Your inner critic tricks you into thinking that there is an "enough" point — a point at which you will have done everything you should do to be free from its criticism. In a voice barely audible, it whispers in the background of your mind … after that yoga class, meditation session, Met concert, class at Princeton, Peloton spin, and John Legend concert, then, you will be who you should be—then you will be someone you can like.
This is a ruse. There is no real enough point for the inner critic. The inner critic rejects who you are, no matter what you’ve been busy doing, acquiring, or learning. A Pelotoned, Ivy-educated, Broadway-streamed, meditated, five-language-fluent you is still you. That’s the problem—you—which doesn’t go away no matter what ingredients you add to it or fill it up with.
There’s no right way to do a pandemic. For some people, it’s exciting to be able to dip into the vast array of offerings that human ingenuity and generosity are now making possible. Other people feel as uninterested in these opportunities as they did when these events and classes cost money or were live in person. “Free opera? Let me know when they start paying you to watch,” was how one friend explained her level of interest in that particular opportunity.

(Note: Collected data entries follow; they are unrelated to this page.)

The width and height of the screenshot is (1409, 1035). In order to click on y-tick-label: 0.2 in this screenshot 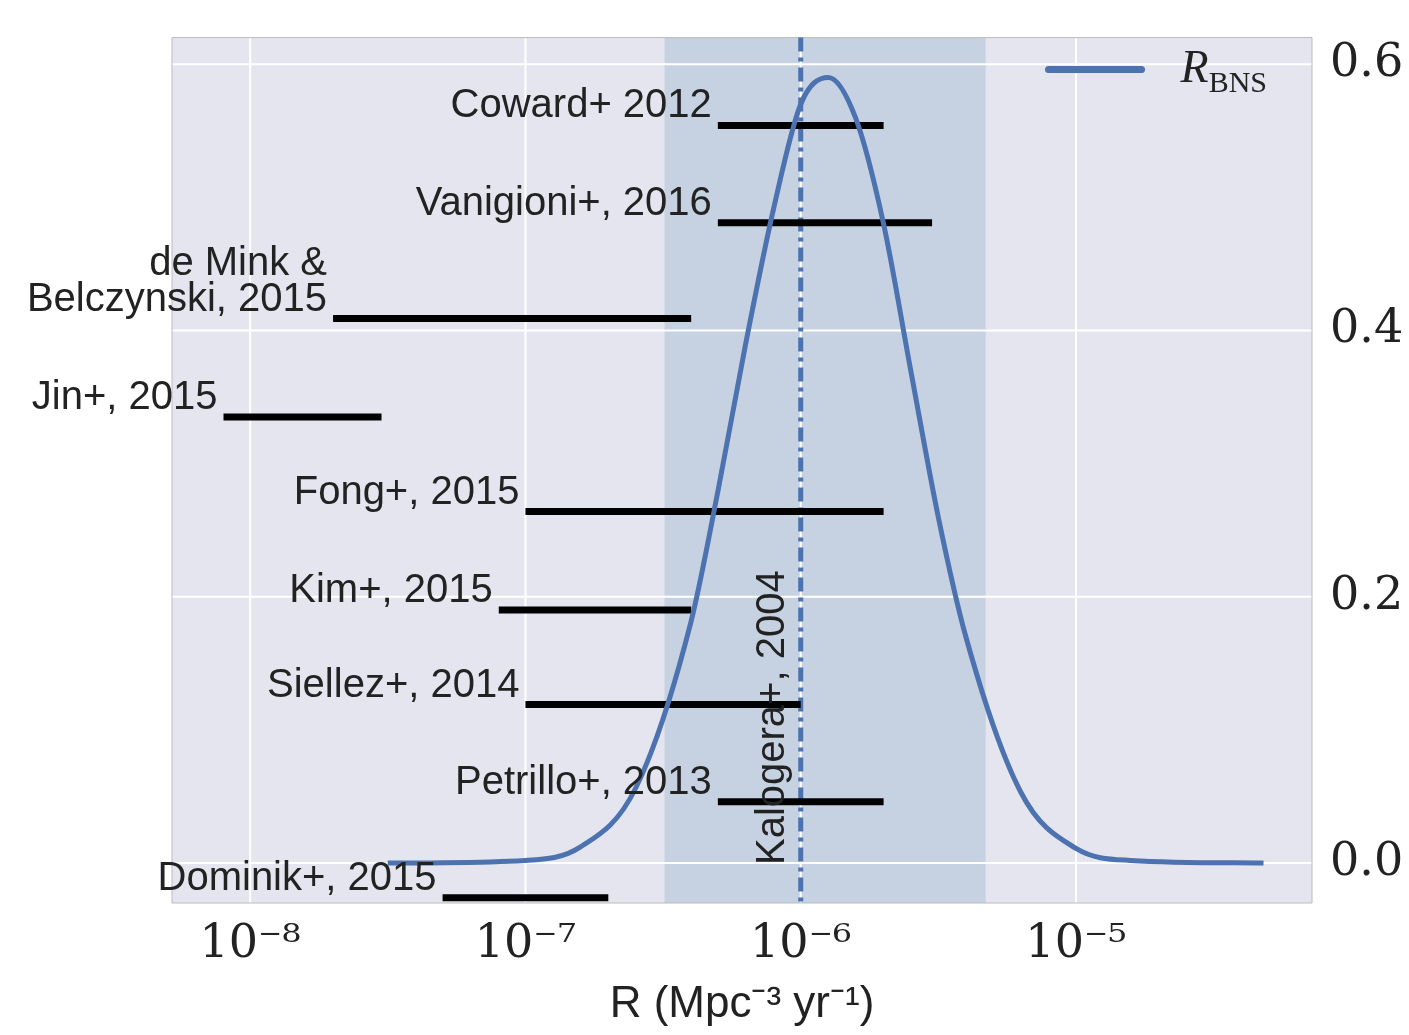, I will do `click(1367, 592)`. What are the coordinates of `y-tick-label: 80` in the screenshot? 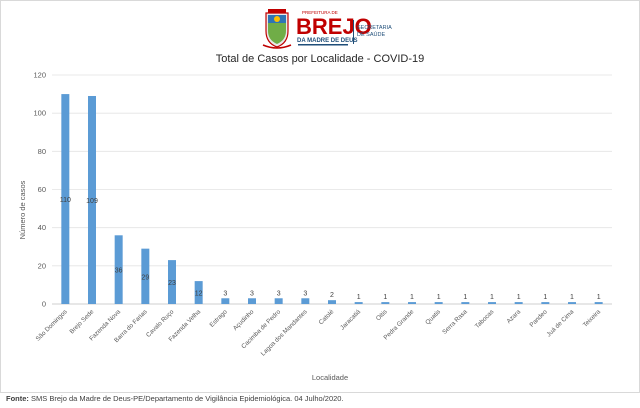 It's located at (42, 152).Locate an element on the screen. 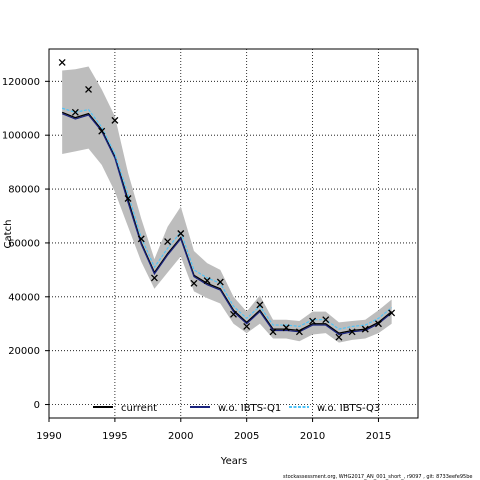 The image size is (480, 480). x-tick-label: 2005 is located at coordinates (246, 436).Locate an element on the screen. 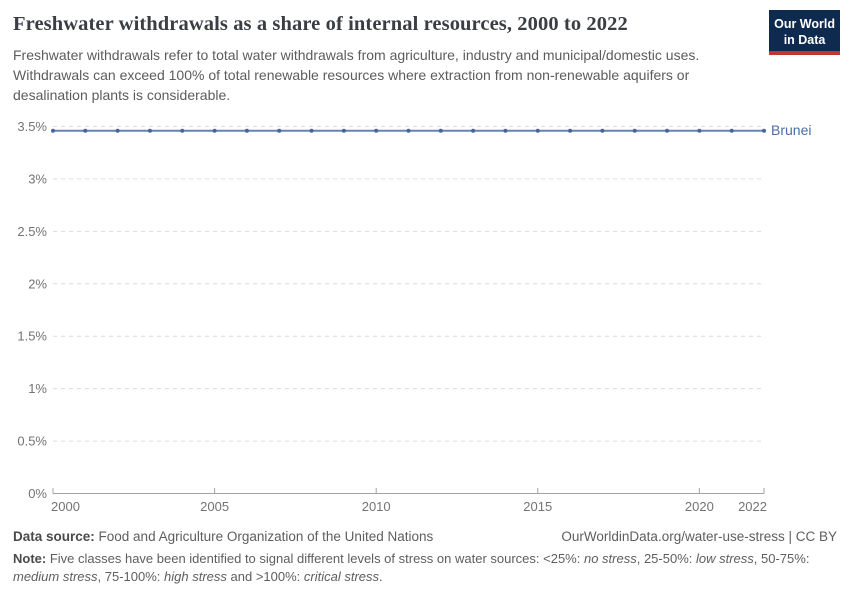 The height and width of the screenshot is (600, 850). x-tick-label: 2010 is located at coordinates (376, 506).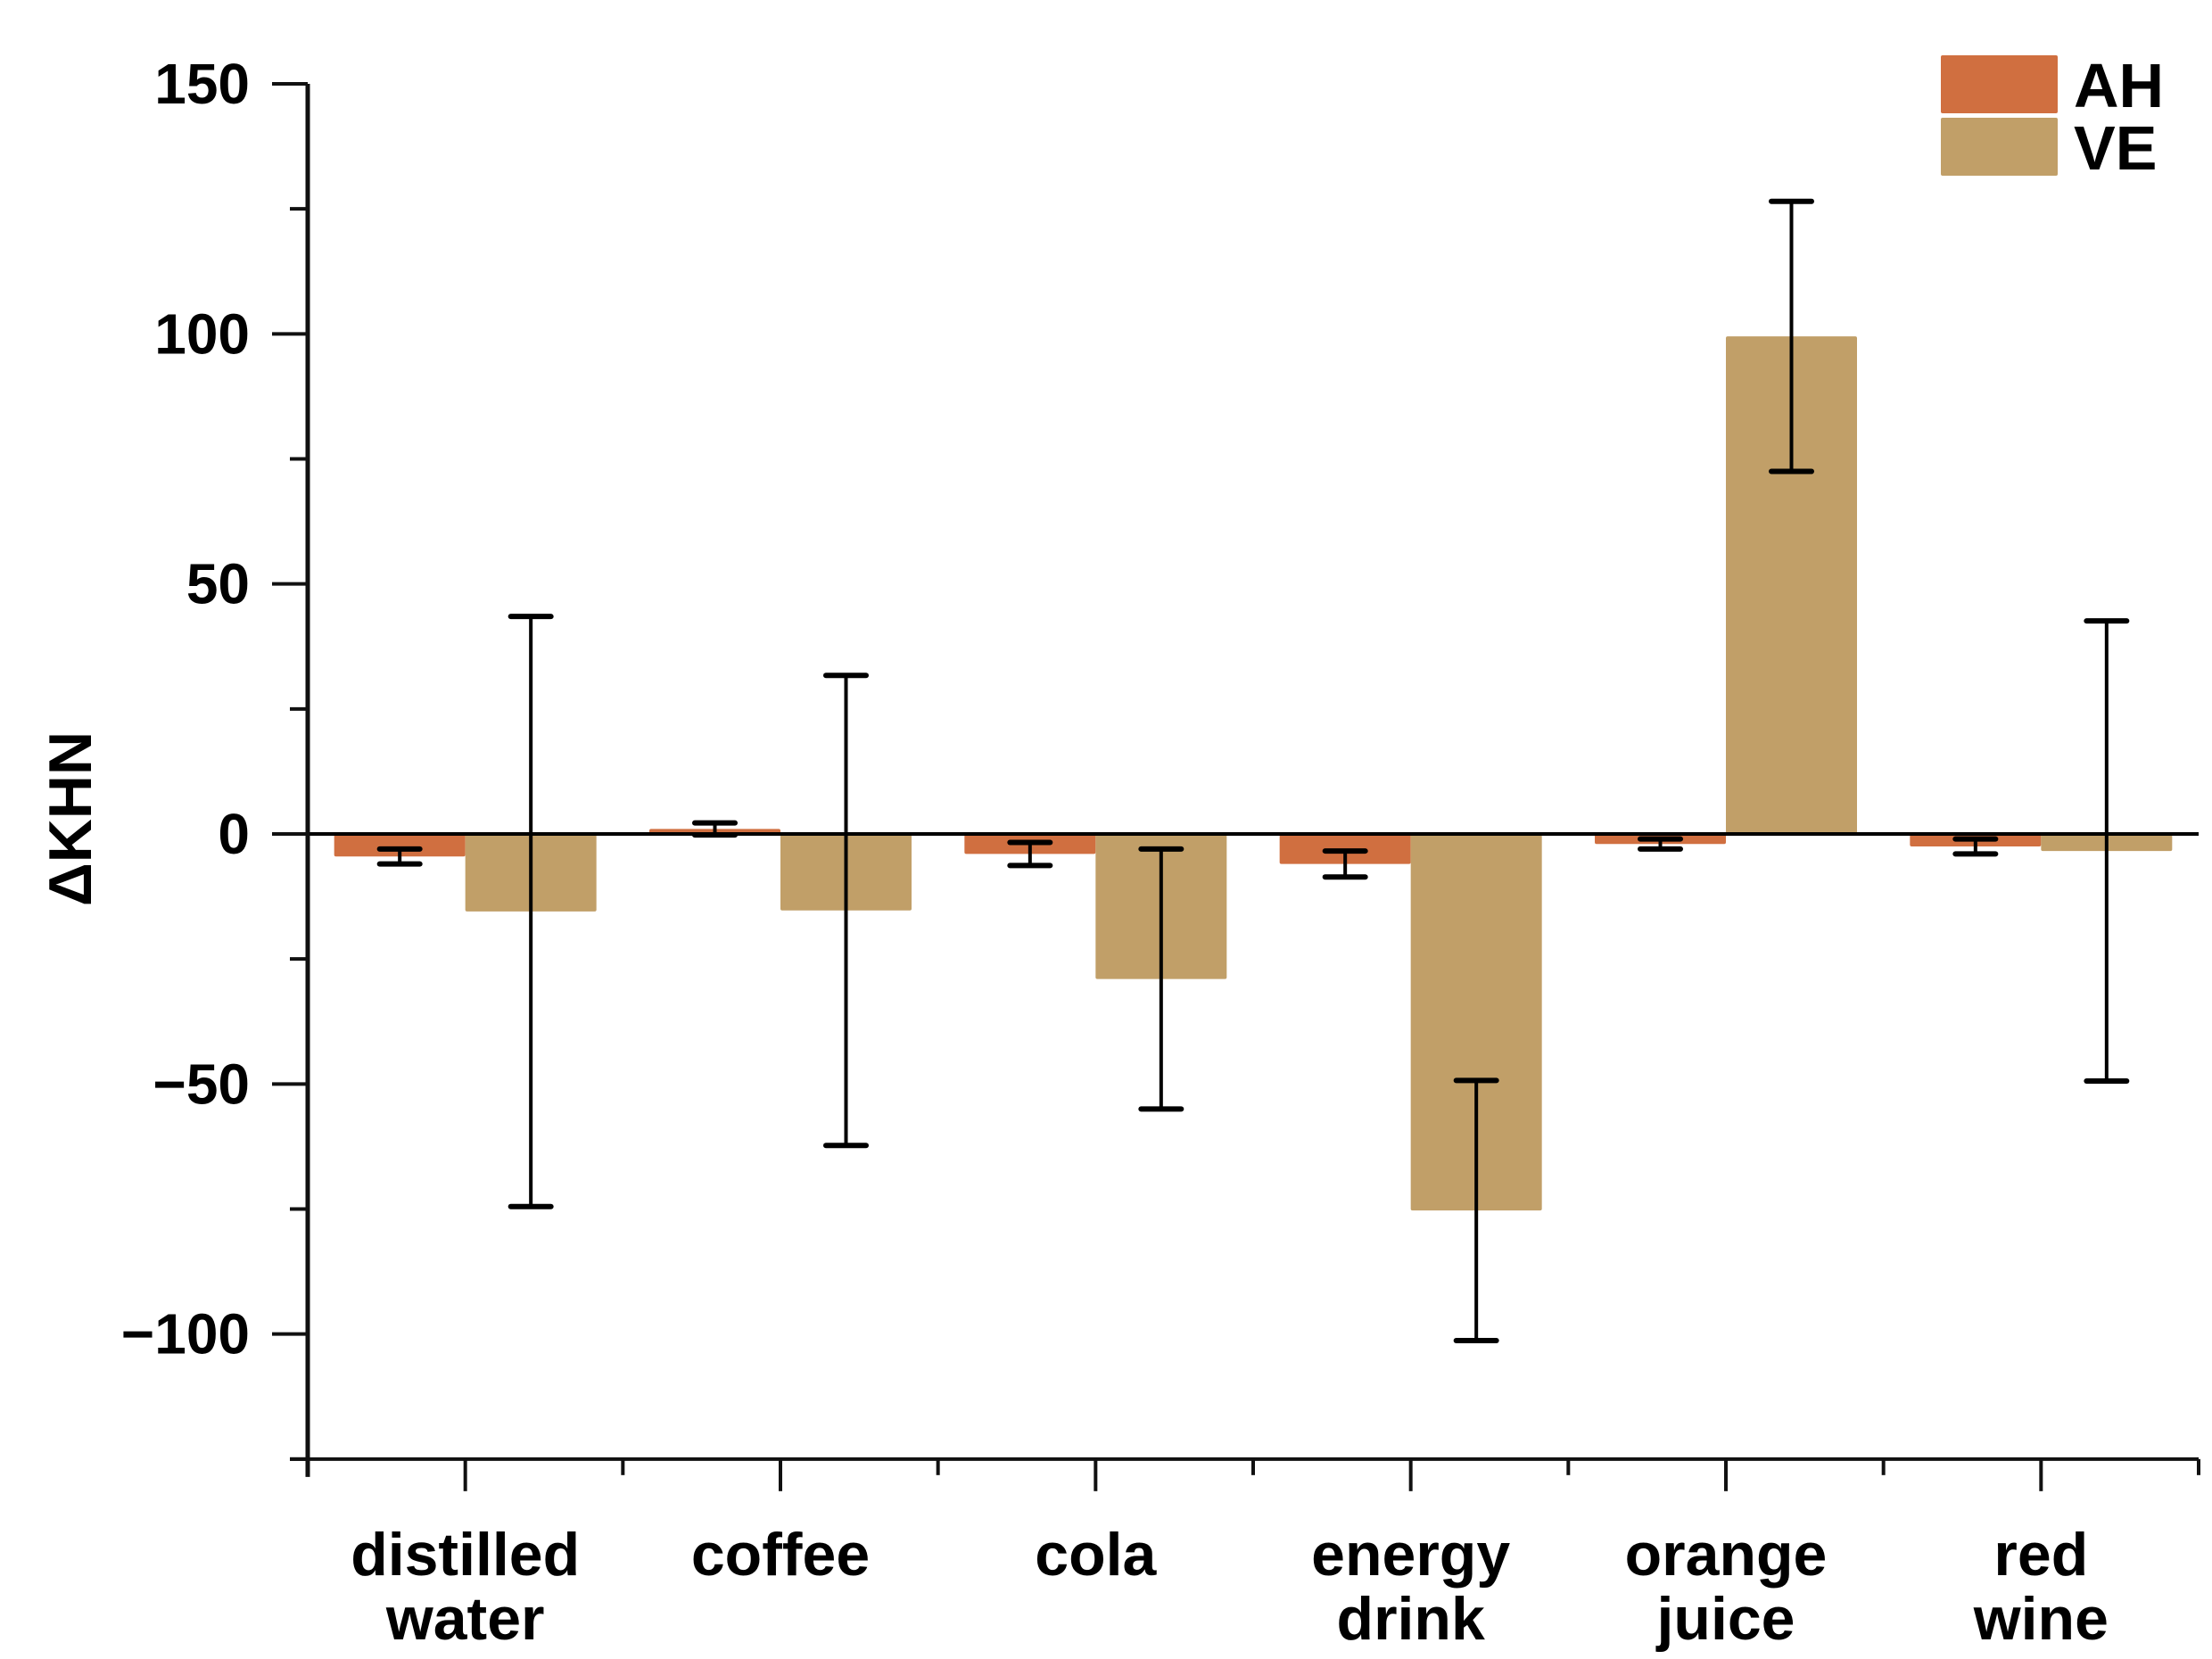 The height and width of the screenshot is (1659, 2212). What do you see at coordinates (2041, 1619) in the screenshot?
I see `x-tick-label-line: wine` at bounding box center [2041, 1619].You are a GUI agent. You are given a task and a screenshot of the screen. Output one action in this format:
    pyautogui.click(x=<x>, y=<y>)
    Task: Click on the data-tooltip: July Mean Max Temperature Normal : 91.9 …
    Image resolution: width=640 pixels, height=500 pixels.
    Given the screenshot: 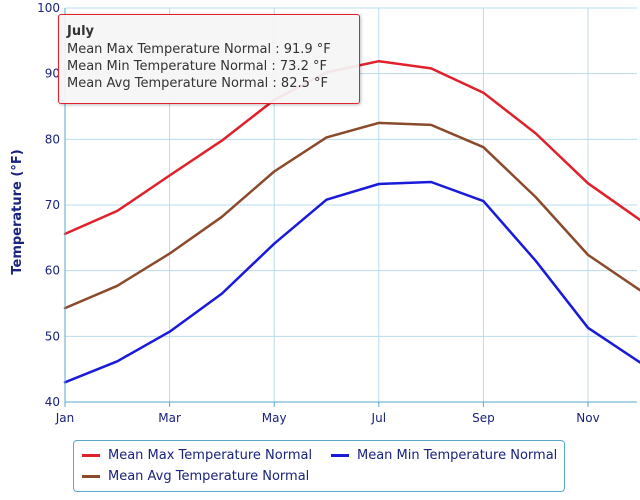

The point is, it doesn’t matter how many events and classes you partake in. You will not be receiving a pandemic grade, a score for how well you walked through this or took advantage of this time. How you do this pandemic need not be a commentary on your value as a person, another test of your worth.
The real opportunity in this collective pause is not about what more you can do. It’s about whether you can walk through this experience on your own side. Don’t fall for your inner-shoulder’s premise and promise; namely, that there is a way to do, use, or experience this time that would be fabulous. There isn’t.
More than anything else, this is a moment to give yourself permission to do this pandemic however you can do it. You don’t have to get anything, learn anything, experience anything profound, change from it, become a new person from it—nothing. You just have to keep putting one foot in front of the other, taking one breath and then another, making one lunch and then another, and then do it all over again.
If you use this time for anything, use it to get off your own case, to turn away from the inner critic that tells you that even the way you’re doing a damn pandemic is not good enough. Use this collective pause as a pause from your inner-shoulder, and an invitation to be in this however you want to and can be in it. The real opportunity here, now, is to let yourself be.